Quebec voters’ relationship with the rest of Canada

Filed under: Cancon, Government, Politics — Tags: , , — Nicholas @ 12:52

Publius outlines exactly my suspicions about the way a significant number of Quebec voters view the rest of Canada:

The hard truth of Canadian unity, and why Quebecers “park” their votes with the Bloc, is that each of the two solitudes views Canada differently. To anglophones Canada is — save some of the more Balkanized ethnics ghettoes — their country. To francophones, especially in Quebec, Canada is simply a vehicle to advance their cultural interests. If French culture can be better preserved by keeping Quebec in Canada, so be it. If independence — or whatever half-way house euphemism the separatists are using at the moment — looks like a better option, vive la independence!
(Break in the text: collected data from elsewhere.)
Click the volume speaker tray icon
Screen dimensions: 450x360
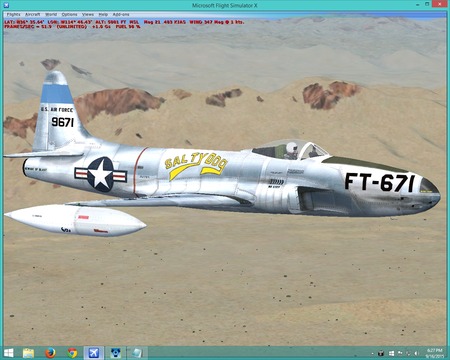coord(416,353)
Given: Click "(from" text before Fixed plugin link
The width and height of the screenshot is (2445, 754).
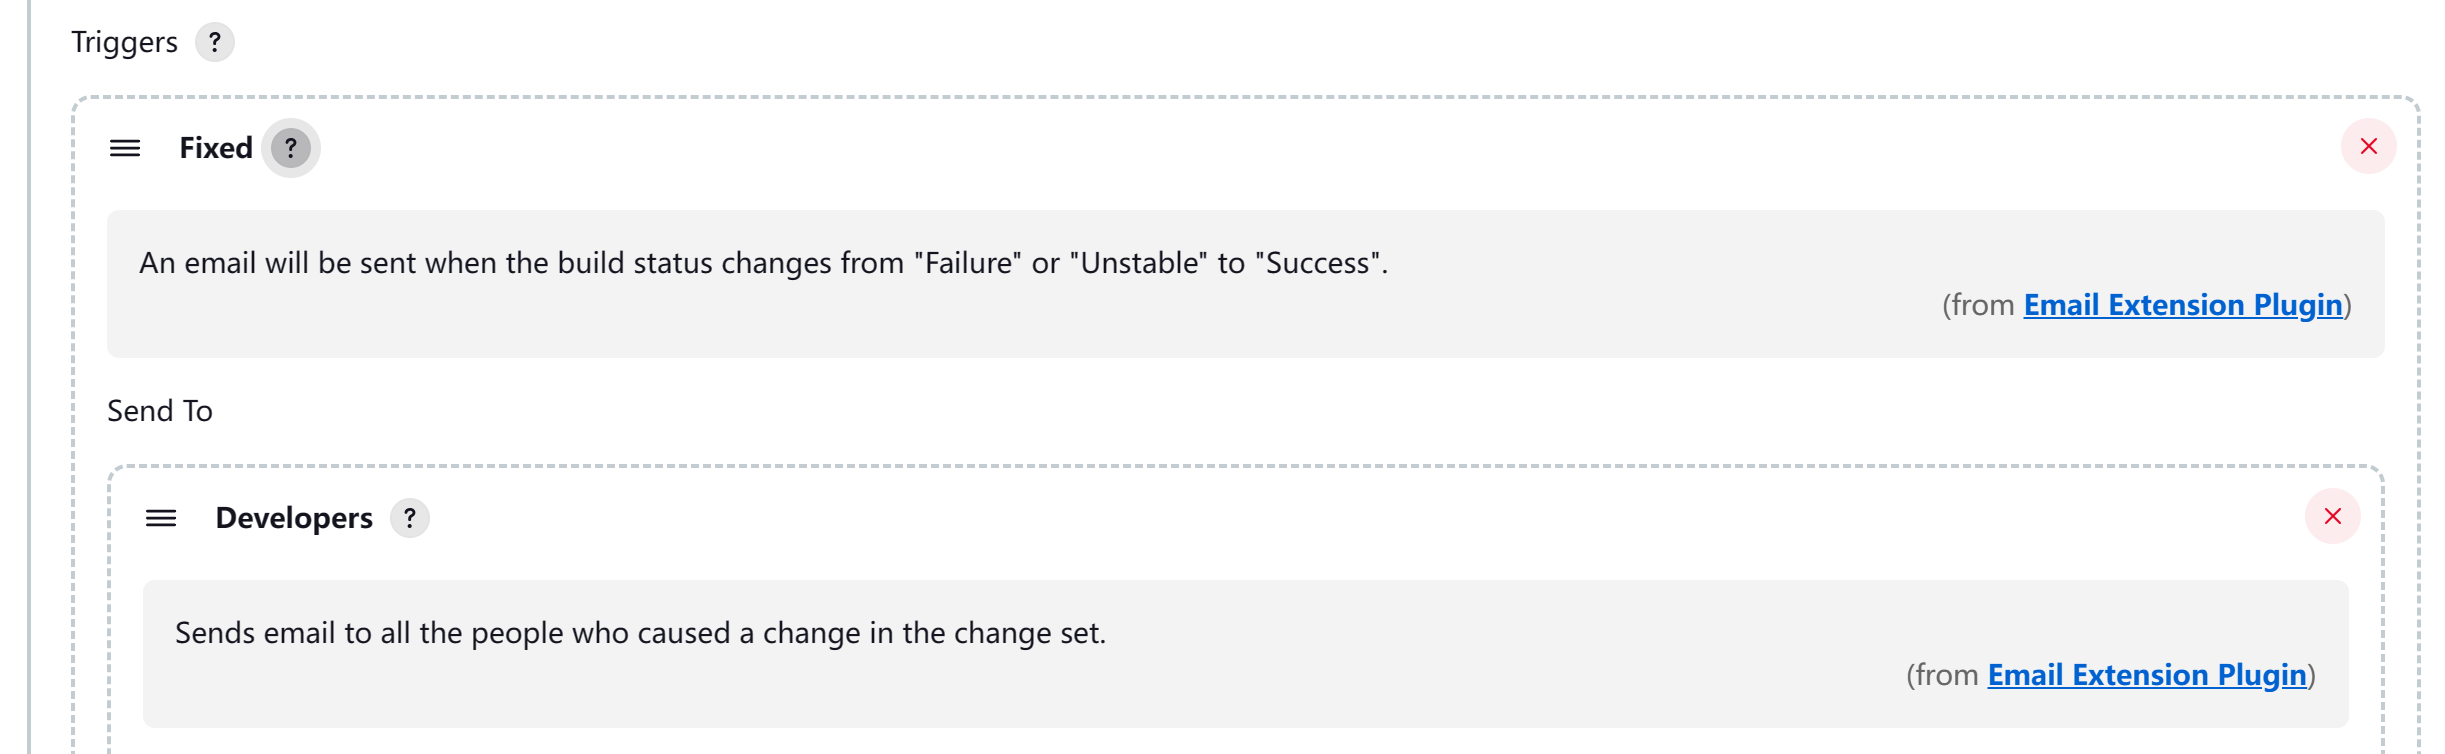Looking at the screenshot, I should pos(1978,305).
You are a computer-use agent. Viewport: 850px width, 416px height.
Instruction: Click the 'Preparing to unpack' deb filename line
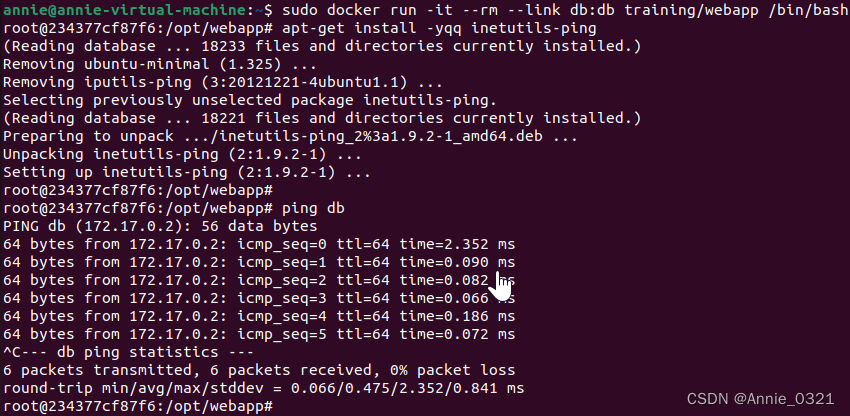(x=290, y=136)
The Bloc Quebecois is monumentally useless if your political aims is something humdrum, like forming a government. But if the goal is to extort concessions form the rest of the country, by raising the specter of national destruction, the Bloc is wildly successful. Stephen Harper has to run a national governing party. The West wants to scrap the Wheat Board and the Long-gun Registry. The typical Ontarian couldn’t tell wheat from cauliflower and is terrified of being caught in a drive-by, while touring the less scenic parts of Toronto. A certain measure of negotiation and compromise is required to run so disparate a group, how much is another matter. Giles Duceppe, the longest serving party leader in Canada, doesn’t have to face such wide cultural chasms. He leads a nearly monoethnic one issue, one note party where the internal debate is about when to pick up and leave. The swing voters who alternately support the Bloc, the Tories and the Liberals, aren’t Canadians mulling over policy options, but foreigners in spirit trying to get the best deal. Expecting them to put Canada’s interests above their parochial concerns is a fantasy.